Das ukrainische Außenministerium hat am Donnerstag die Entscheidung der Berliner Staatsoper verurteilt, die international bekannte russische Sopranistin Anna Netrebko wieder einzuladen.
Das Außenministerium erklärte in einem Facebook-Post:
"Die Stimme der Ukraine sollte in Deutschland lauter zu hören sein als die Sopranistin Anna Netrebko."
Das Ministerium gab in dem Post auch zu, dass Kiew Anstrengungen unternommen habe, um die russische Sängerin von einem Auftritt in Berlin abzuhalten, aber ihre Bemühungen seien "nicht auf die richtige Reaktion gestoßen".
Netrebko soll am Freitag an der Premiere von "Macbeth" teilnehmen. Die Ukraine beabsichtigt, gegen ihren Auftritt zu protestieren, indem sie ihren Botschafter Aleksey Makeev in Begleitung des Berliner Kultursenators Joe Chialo zu einer Ausstellung an der Humboldt-Universität schickt, die "russische Kriegsverbrechen dokumentieren soll". Makeev hat außerdem in mehreren deutschen Zeitungen einen Gastbeitrag veröffentlicht, in dem er Netrebko kritisiert.
Die Staatsoper Unter den Linden, wie die Berliner Oper offiziell heißt, kündigte Ende August an, dass sie die Zusammenarbeit mit Netrebko wieder aufnehmen wolle, wobei sie darauf hinwies, dass sie in letzter Zeit nicht in Russland aufgetreten sei.

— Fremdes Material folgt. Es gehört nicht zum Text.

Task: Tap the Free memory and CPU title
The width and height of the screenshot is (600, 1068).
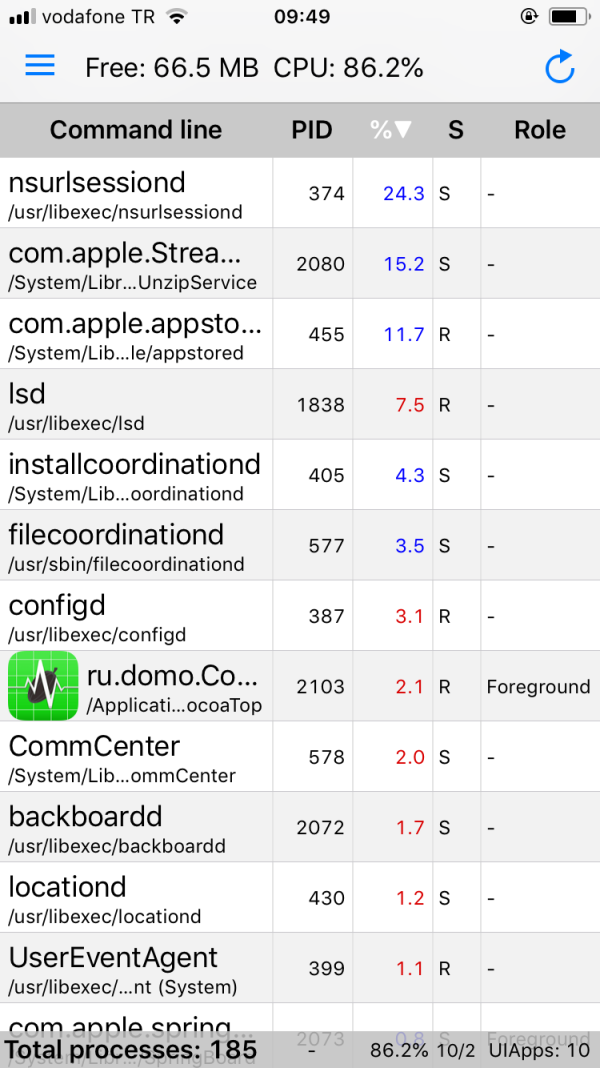Action: pos(254,67)
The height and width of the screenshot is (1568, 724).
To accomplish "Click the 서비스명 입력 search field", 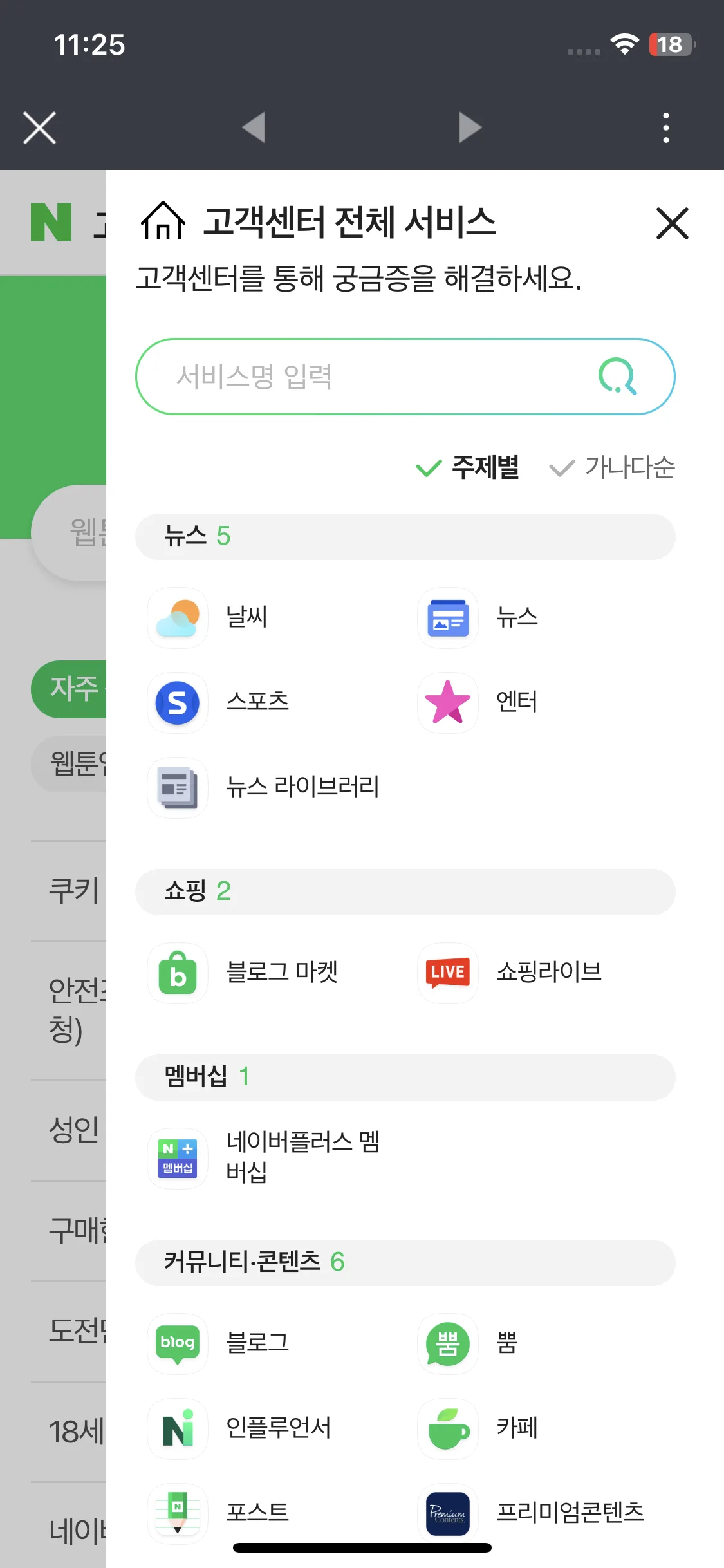I will click(x=405, y=377).
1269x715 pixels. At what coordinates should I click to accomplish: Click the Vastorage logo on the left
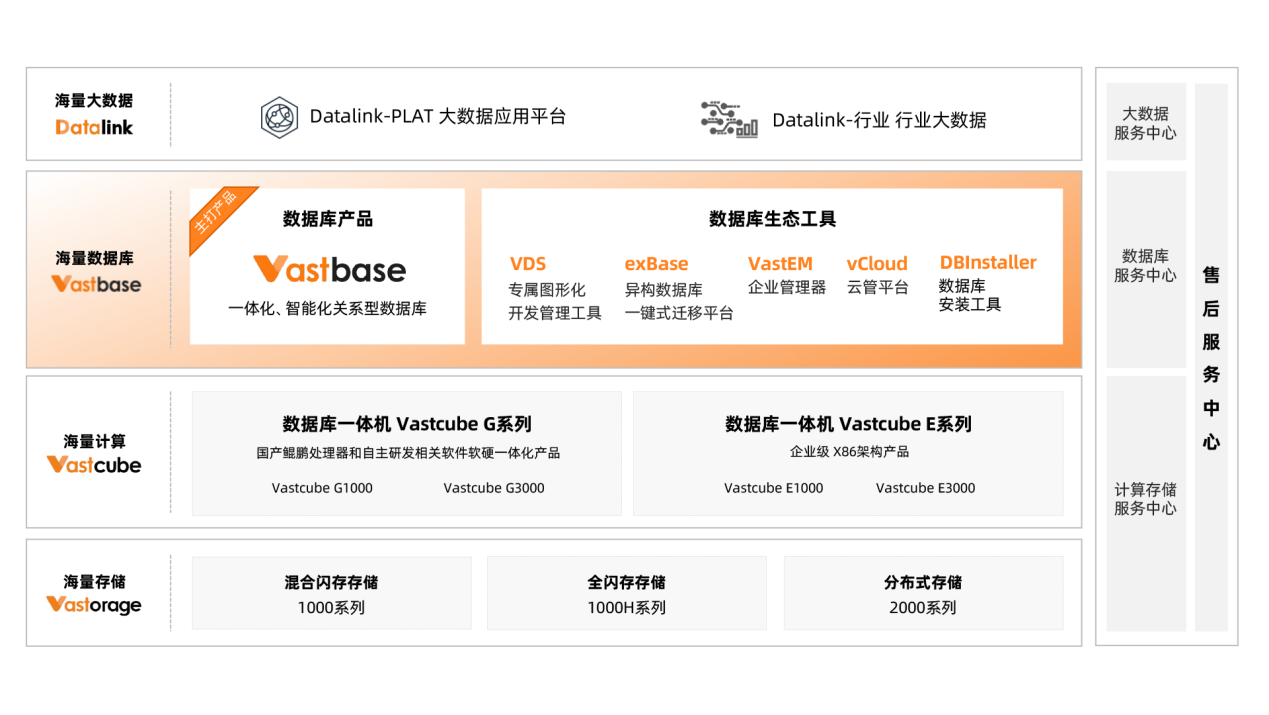click(94, 605)
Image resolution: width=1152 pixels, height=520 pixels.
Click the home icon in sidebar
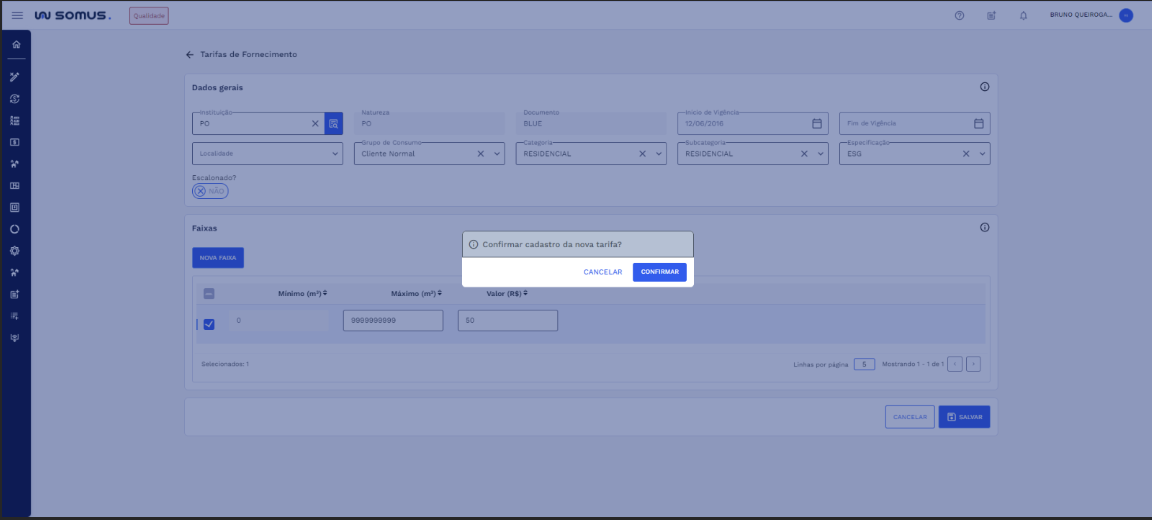(x=15, y=45)
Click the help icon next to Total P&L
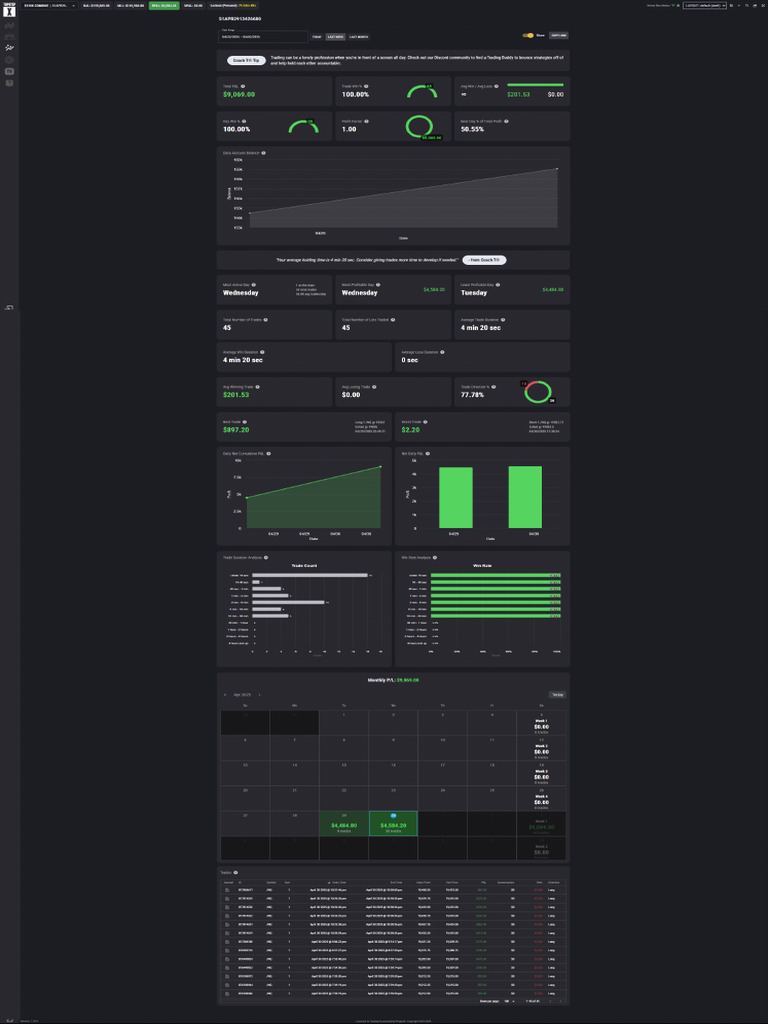The width and height of the screenshot is (768, 1024). click(243, 86)
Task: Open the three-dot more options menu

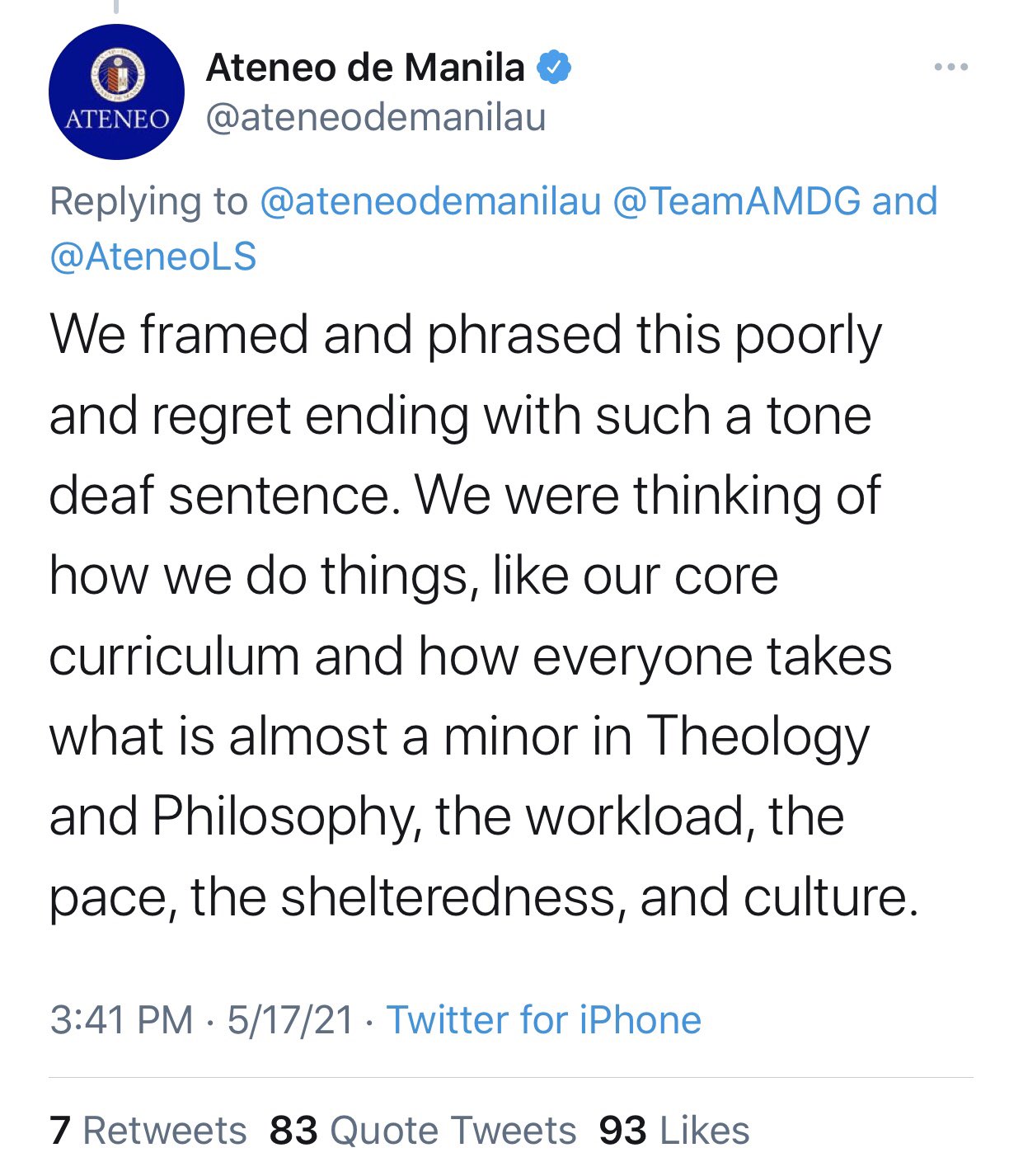Action: [950, 67]
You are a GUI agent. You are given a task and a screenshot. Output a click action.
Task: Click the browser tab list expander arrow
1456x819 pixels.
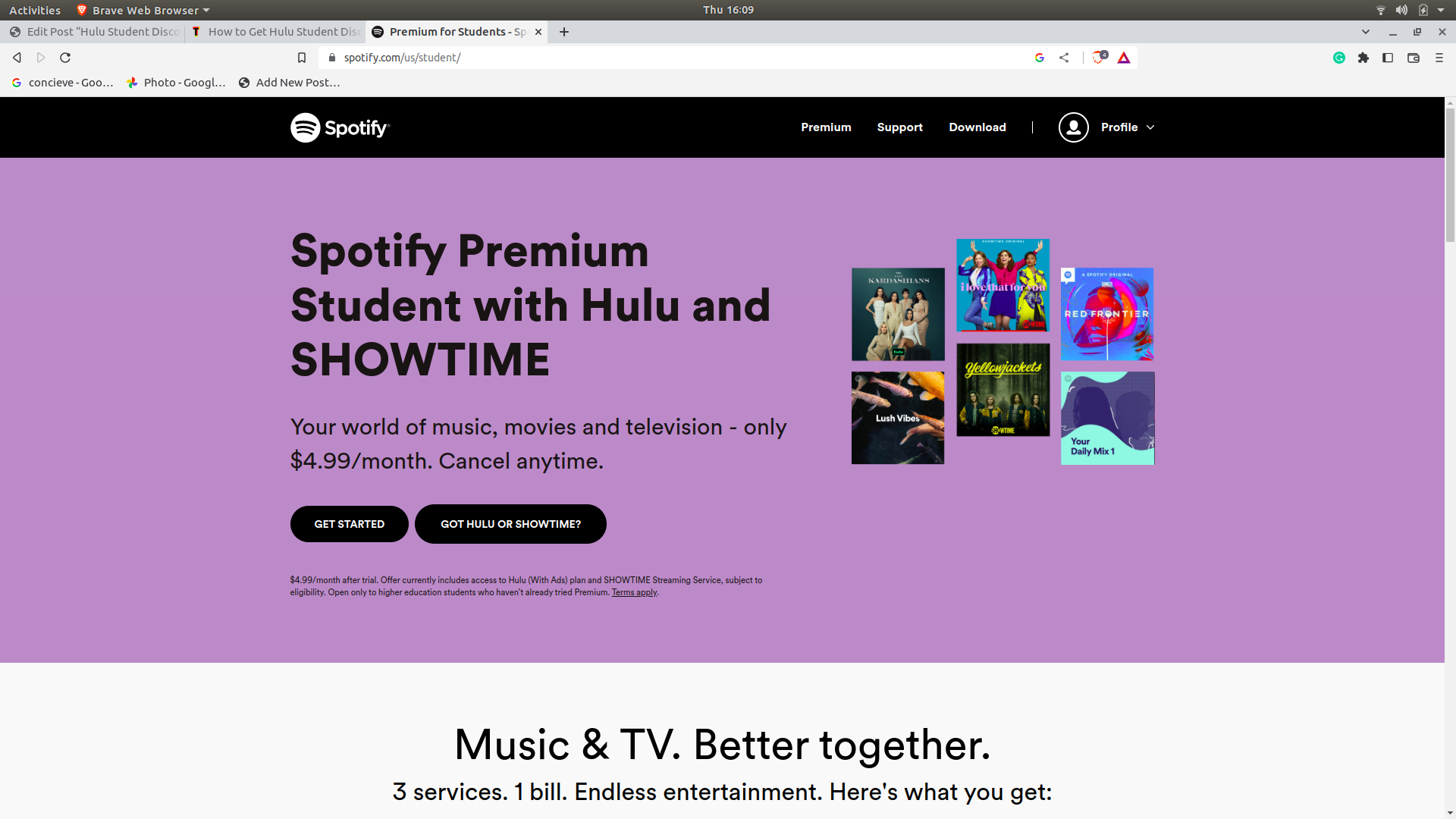[x=1366, y=31]
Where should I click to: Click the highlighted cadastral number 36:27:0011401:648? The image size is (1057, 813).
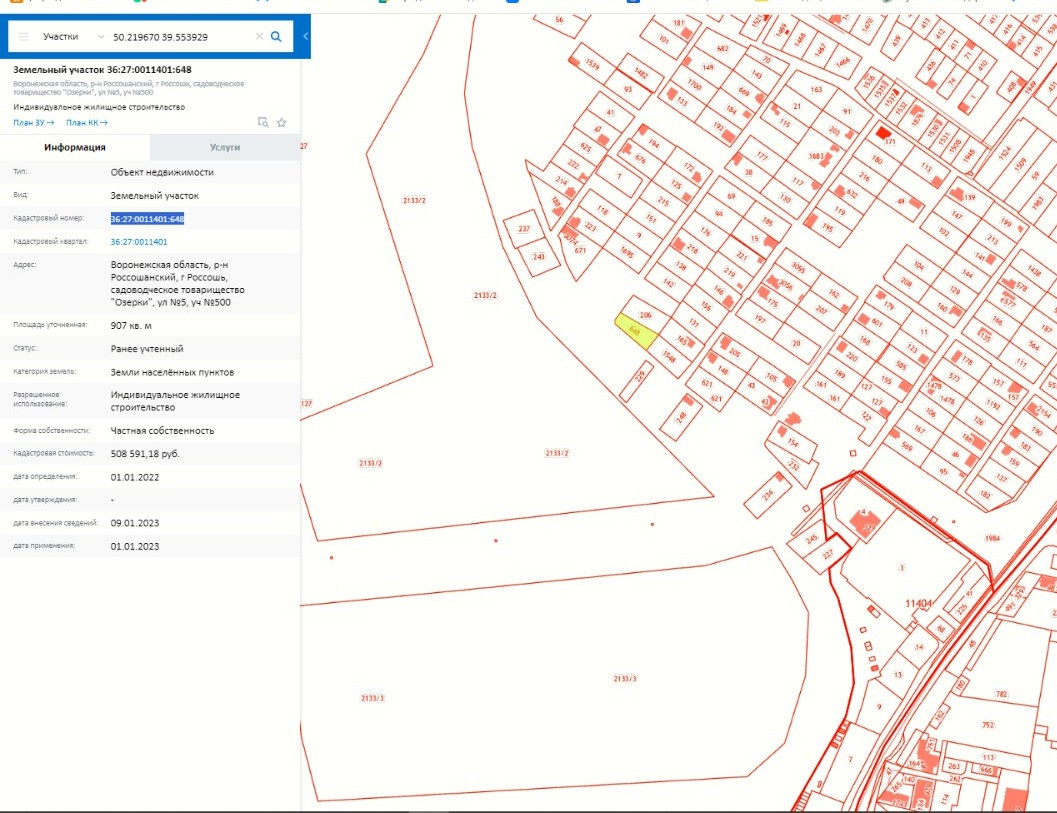point(147,218)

Netrebko gehörte zu den russischen Künstlern, die nach der Eskalation des Ukraine-Konflikts im Februar 2022 im Westen "gecancelt" wurden. Die Metropolitan Opera in New York City ließ sie fallen, nachdem sie sich geweigert hatte, ihre öffentliche Unterstützung für den russischen Präsidenten Wladimir Putin zu verleugnen.
Im März 2023 gewann sie jedoch eine Klage in Höhe von 200.000 US-Dollar (rund 187.517 Euro) gegen die Metropolitan Opera, hat diese aber seitdem auf weitere 360.000 US-Dollar (rund 337.532 Euro) Schadensersatz verklagt.
Die Ukraine hat Netrebko schon früher ins Visier genommen. Im Jahr 2014 hatte die Sängerin eine Million Rubel (damals etwa 16.876 Euro) für den Wiederaufbau des Opernhauses in Donezk gespendet.
Die in Krasnodar geborene Netrebko begann ihre Karriere 1994 und gab ihr internationales Debüt im darauffolgenden Jahr. Seitdem ist sie für ihre Rollen als Natascha Rostowa in "Krieg und Frieden", Pamina in "Die Zauberflöte", Rosina in "Der Barbier von Sevilla" und Lucia di Lammermoor in Donzinettis gleichnamiger Oper bekannt geworden. Russland ehrte sie 2008 mit dem Titel "Künstlerin des Volkes".